11.11.02

I thought that by the time I was out of college, id be so old. Why is it that I still feel like a little girl? I just want to be protected and cared for. When all of the sudden I realized that I was the only one in control of my life, I freaked. But years later, Im still accomplishing nothing. Well, not exactly true. Everytime I say things like that I end up qualifying them. But to spare you the resume, I will not report it here. Perhaps over the course of time, my background will be apparent. I dont care.
Yeah, so last night was full disclosure to Jurl about the details of how Im falling apart. Somehow knowing that he too isnt sane helps. Yet I can never be the first to tell people.
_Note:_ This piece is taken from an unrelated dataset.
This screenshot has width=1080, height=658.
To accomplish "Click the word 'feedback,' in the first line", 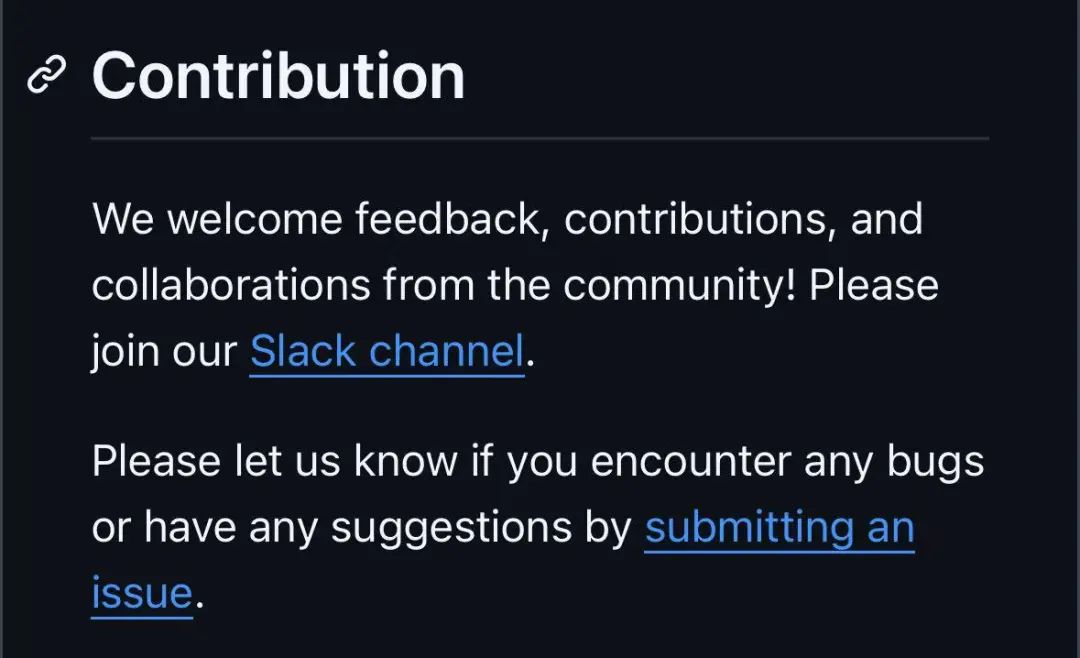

And when I do its always the weak form of my issues. I go for the shock factor. For instance, telling Steve about my early flirt with suicide as we walked across Nassau Street. The proper place and time- nope. But effective. Ill never forget that though. Dodging traffic while discussing those thoughts is not the most immemorable moment.
Going nuts already in the public realm. Scary. Im talking to myself. I guess these days thats what I do. The problem with me is that Im internalizing things. Even those that i dont, I dont think I speak in full. My therapist sucks which doesnt help the situation. Without a job, I have no focus. Even when I am, its brief. My family has no idea what im up to and I lie to make my life sound more appealing. I cant stop throwing up and Im on a shit load of meds. This has been going on for 5 years. Need to progress to the next stage of my life before I have none to go to. Self pity doesnt seem to do the trick. I should try something different. I think Ill work on my subway proposal but Im sure Ill be back shortly.
This is my first time blogging. I have a feeling that this is going to be good for me. I always end up composing letters to friends, guys, family, etc that in truth shouldnt be sent. But given my need to respond emotionally to everything, it happens. Perhaps this will provide a safety net and encourage me to write more often as well.